* [ELENCO DEI COMPITI]
A - Nei record, dalla riga che contiene "I will 158,448." alla riga che contiene "point(164,725)", sostituisci "Instruction" con "Prompt". Riscrivi soltanto quelle righe, lasciando invariato tutto il resto.
B - Riprendi l'articolo su Léon Krier e prosegui a scriverlo a partire dall'ultima frase riportata.

* [TESTO CITATO]
________________
Il Foglio Weekend

Colloquio con Léon Krier, gran consigliere di Carlo e terrore degli archistar

Michele Masneri

Nella sua battaglia contro la modernità, il re ha un formidabile alleato. Parla l'architetto (scapestrato) del sovrano

Léon Krier è l’architetto di re Carlo d’Inghilterra. Autore di fama internazionale, è diventato il consulente ufficiale di Carlo nella sua impari lotta al moderno, per non parlare del post.
________________
* [I RECORD]
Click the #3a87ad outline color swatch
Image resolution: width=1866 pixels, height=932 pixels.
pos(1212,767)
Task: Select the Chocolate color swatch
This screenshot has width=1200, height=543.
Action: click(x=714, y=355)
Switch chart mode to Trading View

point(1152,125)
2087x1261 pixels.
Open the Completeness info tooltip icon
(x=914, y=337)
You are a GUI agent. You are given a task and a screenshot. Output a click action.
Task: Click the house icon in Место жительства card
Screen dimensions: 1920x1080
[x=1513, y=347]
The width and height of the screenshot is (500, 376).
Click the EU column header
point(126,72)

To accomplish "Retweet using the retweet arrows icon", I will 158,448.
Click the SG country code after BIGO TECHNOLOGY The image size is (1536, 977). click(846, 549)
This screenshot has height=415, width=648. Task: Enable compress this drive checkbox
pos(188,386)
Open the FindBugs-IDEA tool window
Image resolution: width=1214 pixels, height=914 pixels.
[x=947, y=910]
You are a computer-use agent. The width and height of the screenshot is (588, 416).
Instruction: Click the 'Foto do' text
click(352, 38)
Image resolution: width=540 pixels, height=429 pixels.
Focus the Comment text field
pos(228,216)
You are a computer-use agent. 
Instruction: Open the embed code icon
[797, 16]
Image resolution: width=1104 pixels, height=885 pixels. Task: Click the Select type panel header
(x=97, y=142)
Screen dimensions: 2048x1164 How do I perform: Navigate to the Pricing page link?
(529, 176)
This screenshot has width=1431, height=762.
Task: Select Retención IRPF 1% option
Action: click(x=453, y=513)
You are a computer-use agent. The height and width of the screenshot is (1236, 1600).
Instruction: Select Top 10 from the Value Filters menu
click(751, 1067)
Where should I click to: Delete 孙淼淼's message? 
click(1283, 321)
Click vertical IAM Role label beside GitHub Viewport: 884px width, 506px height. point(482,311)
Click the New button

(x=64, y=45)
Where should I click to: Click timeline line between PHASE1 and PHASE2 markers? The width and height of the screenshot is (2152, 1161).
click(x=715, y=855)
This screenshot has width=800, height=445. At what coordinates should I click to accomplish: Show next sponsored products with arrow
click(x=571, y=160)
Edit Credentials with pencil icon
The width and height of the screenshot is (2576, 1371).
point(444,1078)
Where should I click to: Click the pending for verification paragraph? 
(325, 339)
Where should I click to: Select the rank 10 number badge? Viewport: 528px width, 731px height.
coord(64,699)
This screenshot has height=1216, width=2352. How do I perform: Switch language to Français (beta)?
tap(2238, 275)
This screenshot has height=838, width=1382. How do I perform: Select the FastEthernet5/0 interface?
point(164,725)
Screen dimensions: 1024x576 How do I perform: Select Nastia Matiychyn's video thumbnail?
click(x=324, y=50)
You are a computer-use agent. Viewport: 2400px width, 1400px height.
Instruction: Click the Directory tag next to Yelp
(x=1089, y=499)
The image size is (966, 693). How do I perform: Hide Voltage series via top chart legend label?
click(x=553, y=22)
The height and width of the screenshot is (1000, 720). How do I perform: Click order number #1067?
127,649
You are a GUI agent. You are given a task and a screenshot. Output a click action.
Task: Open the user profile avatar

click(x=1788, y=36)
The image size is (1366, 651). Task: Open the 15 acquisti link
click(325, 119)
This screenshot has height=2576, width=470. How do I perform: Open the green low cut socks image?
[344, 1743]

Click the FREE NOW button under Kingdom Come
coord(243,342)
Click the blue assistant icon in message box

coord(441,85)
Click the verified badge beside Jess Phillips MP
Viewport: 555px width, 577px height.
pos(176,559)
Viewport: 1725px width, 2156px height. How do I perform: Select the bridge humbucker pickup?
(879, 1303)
________________
* [RISPOSTE FINALI]
A -
To accomplish "Retweet using the retweet arrows icon", I will 158,448.
Click the SG country code after BIGO TECHNOLOGY The image size is (1536, 977). click(846, 549)
This screenshot has height=415, width=648. Task: Enable compress this drive checkbox
pos(188,386)
Open the FindBugs-IDEA tool window
Image resolution: width=1214 pixels, height=914 pixels.
[x=947, y=910]
You are a computer-use agent. The width and height of the screenshot is (588, 416).
Prompt: Click the 'Foto do' text
click(352, 38)
Image resolution: width=540 pixels, height=429 pixels.
Focus the Comment text field
pos(228,216)
You are a computer-use agent. 
Prompt: Open the embed code icon
[797, 16]
Image resolution: width=1104 pixels, height=885 pixels. Task: Click the Select type panel header
(x=97, y=142)
Screen dimensions: 2048x1164 How do I perform: Navigate to the Pricing page link?
(529, 176)
This screenshot has width=1431, height=762.
Task: Select Retención IRPF 1% option
Action: click(x=453, y=513)
You are a computer-use agent. The height and width of the screenshot is (1236, 1600).
Prompt: Select Top 10 from the Value Filters menu
click(751, 1067)
Where should I click to: Delete 孙淼淼's message? 
click(1283, 321)
Click vertical IAM Role label beside GitHub Viewport: 884px width, 506px height. point(482,311)
Click the New button

(x=64, y=45)
Where should I click to: Click timeline line between PHASE1 and PHASE2 markers? The width and height of the screenshot is (2152, 1161).
click(x=715, y=855)
This screenshot has width=800, height=445. At what coordinates should I click to accomplish: Show next sponsored products with arrow
click(x=571, y=160)
Edit Credentials with pencil icon
The width and height of the screenshot is (2576, 1371).
point(444,1078)
Where should I click to: Click the pending for verification paragraph? 
(325, 339)
Where should I click to: Select the rank 10 number badge? Viewport: 528px width, 731px height.
coord(64,699)
This screenshot has height=1216, width=2352. How do I perform: Switch language to Français (beta)?
tap(2238, 275)
This screenshot has height=838, width=1382. How do I perform: Select the FastEthernet5/0 interface?
point(164,725)

B -
Professore, sta andando all’incoronazione  a Westminster? “Certo”, mi dice su Zoom da quella che sembra una casa al mare. Sta sempre in Provenza? “No, da un po’ di tempo  sto a Maiorca, per via delle tasse”. Si risparmia? No, ma almeno scappo dai francesi. I francesi ti perseguitano col fisco”. Però la Francia è il paese ideale per un architetto. Mitterrand non era un re, ma il committente da sogno. “Ma per niente, era un cafone, una volta lo interrogarono su qual era il singolo pezzo di architettura che preferiva e disse: la cupola dorata degli Invalides! Ma si può”. Krier non è solo l’architetto di re Carlo e uno splendido reazionario: è anche una specie di Barney Panofsky della progettazione. Nato in Lussemburgo nel 1946, ha cominciato con i numi tutelari del modernismo: Koolhaas, e Nouvel, e Eisenman. Ha fatto la Harvard degli architetti, la AA, ha insegnato a Yale, ha tenuto sulle ginocchia (metaforicamente) Zaha Hadid.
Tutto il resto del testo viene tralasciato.